(Records for this exercise)
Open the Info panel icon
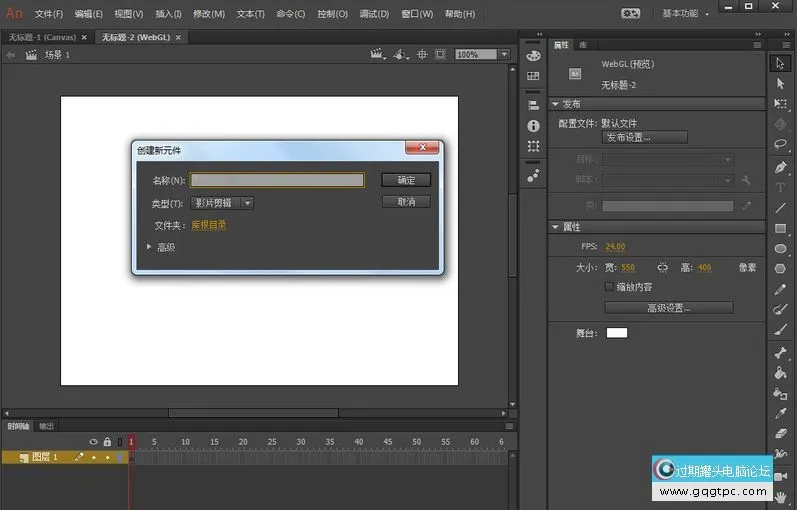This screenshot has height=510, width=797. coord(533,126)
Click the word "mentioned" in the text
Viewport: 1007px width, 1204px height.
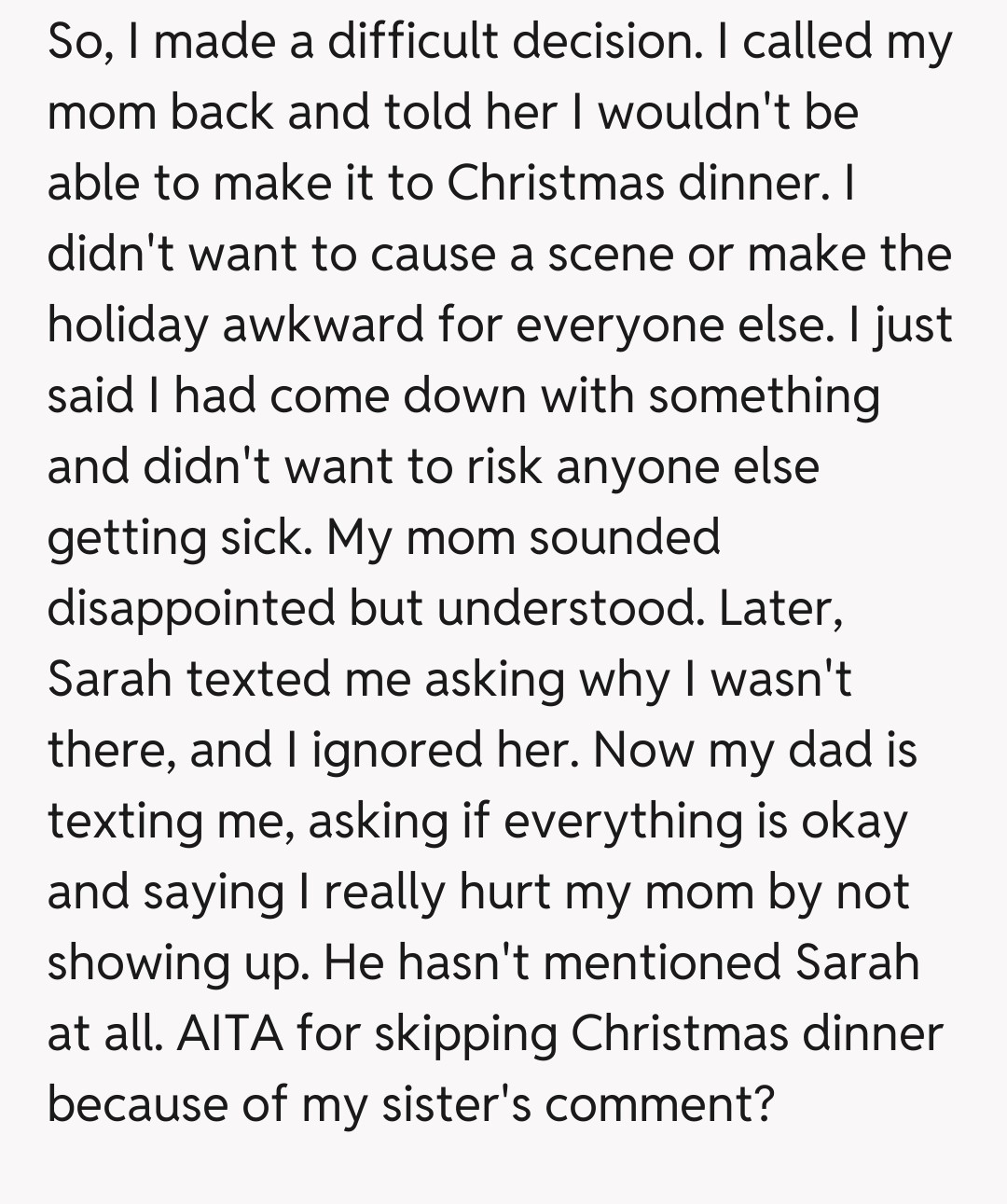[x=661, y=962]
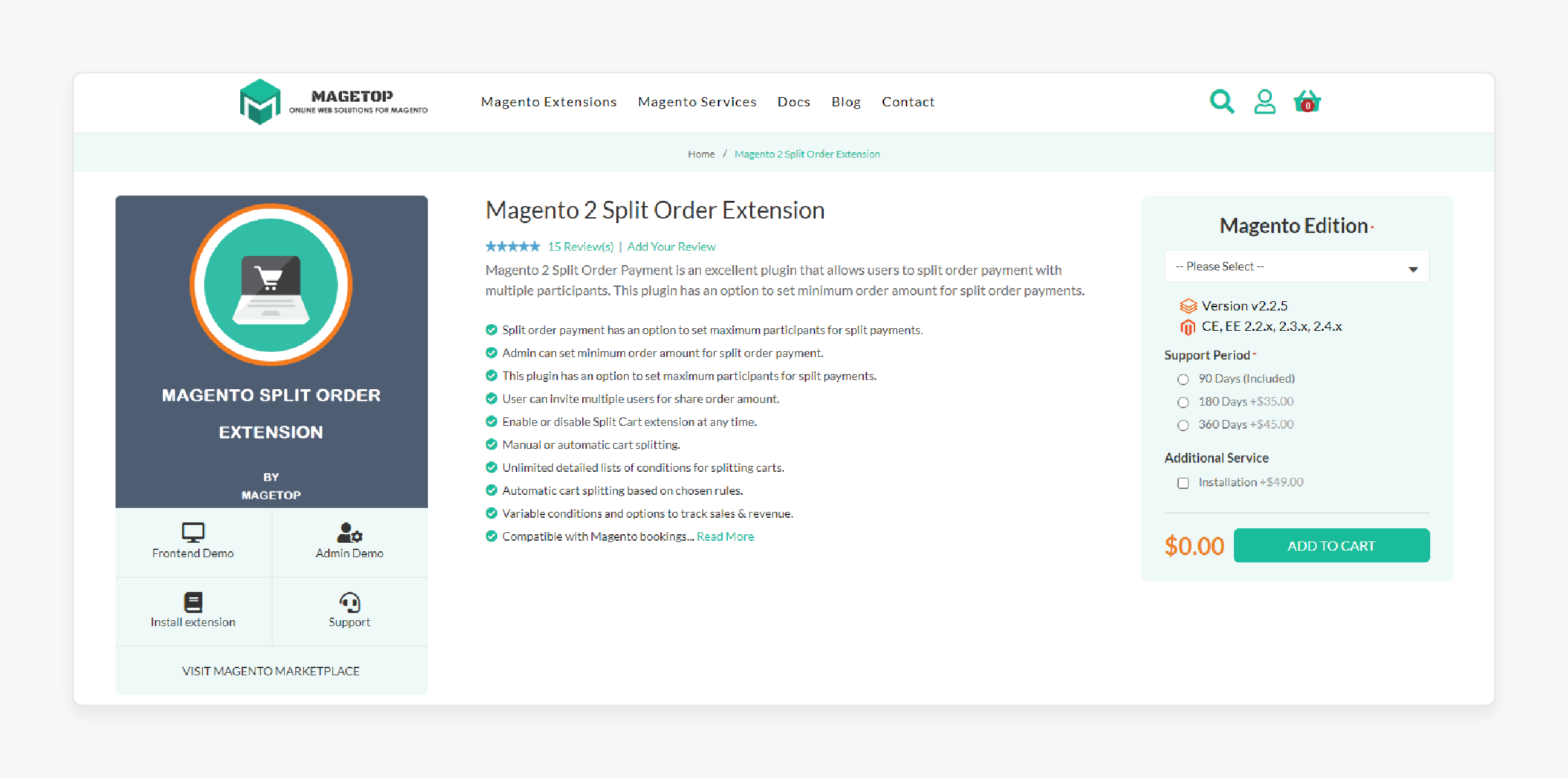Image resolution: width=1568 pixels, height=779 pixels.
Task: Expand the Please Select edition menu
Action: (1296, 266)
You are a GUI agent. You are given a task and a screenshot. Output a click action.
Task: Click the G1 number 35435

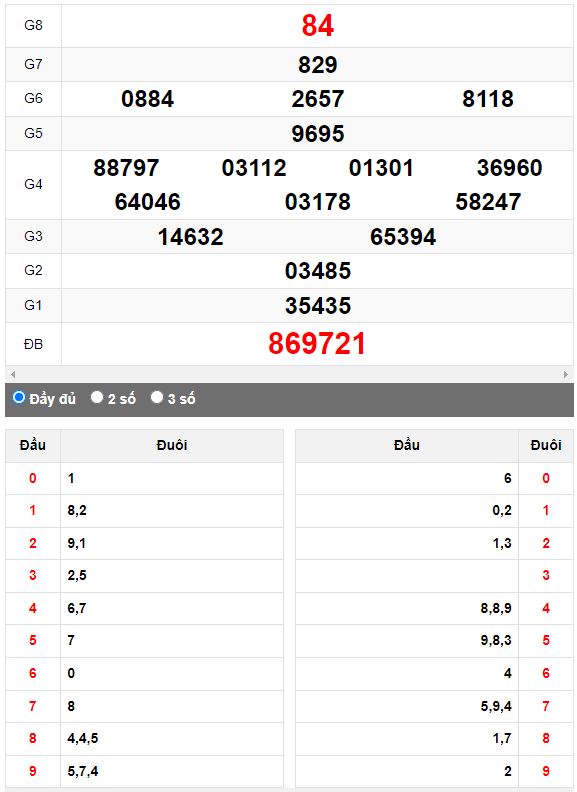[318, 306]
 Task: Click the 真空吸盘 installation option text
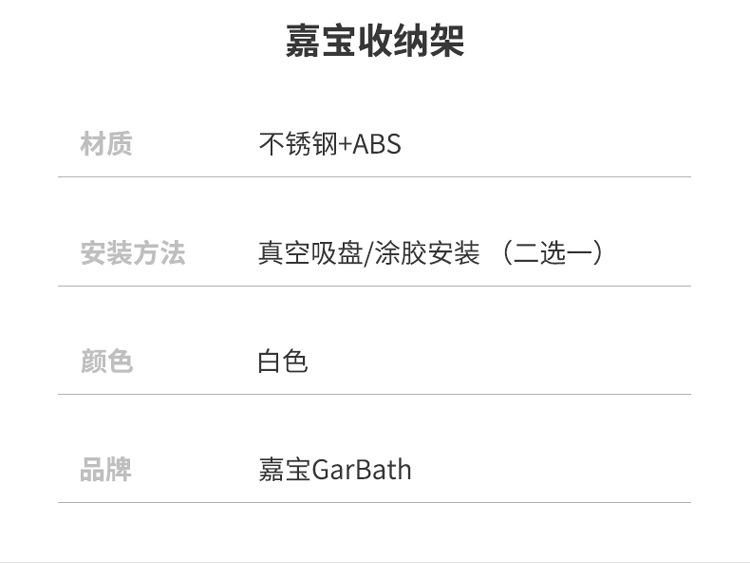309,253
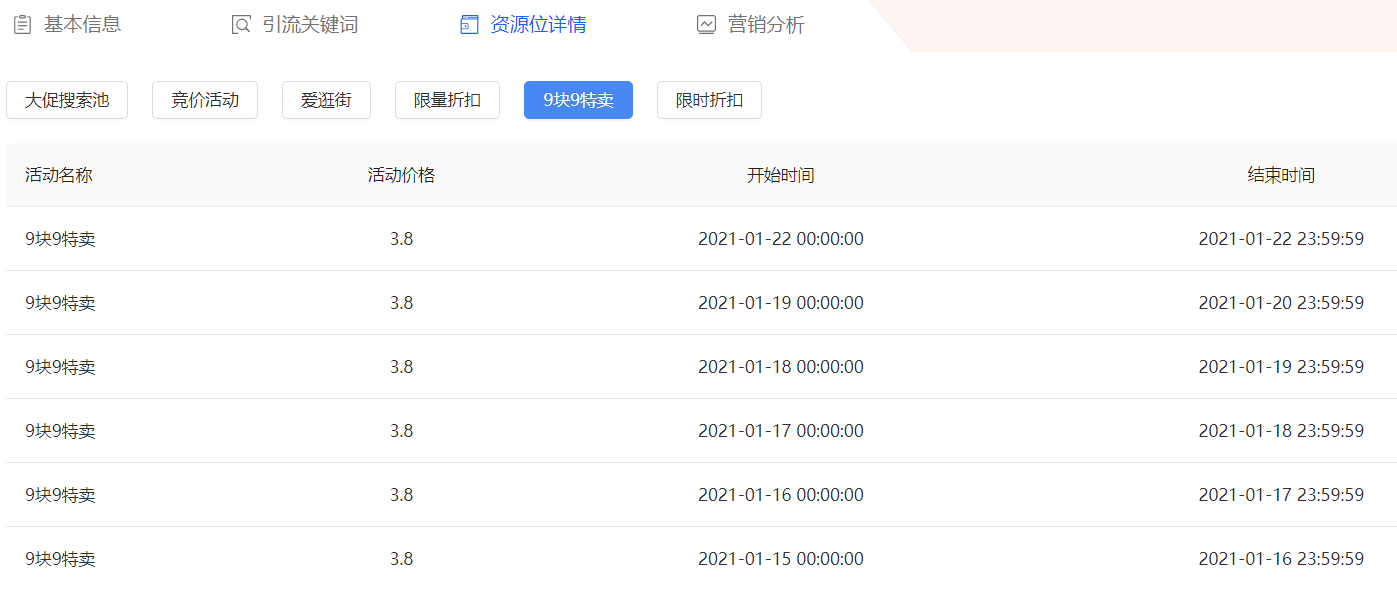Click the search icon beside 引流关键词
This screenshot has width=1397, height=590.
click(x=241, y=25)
(End Records for this exercise)
> Your instructions:
What you should return is the exact text of every line from the top of the entries through the line with "Click the word", pictures removed.

> Answer space:
Open the Info panel icon
This screenshot has height=510, width=797. coord(533,126)
Click the word "mentioned" in the text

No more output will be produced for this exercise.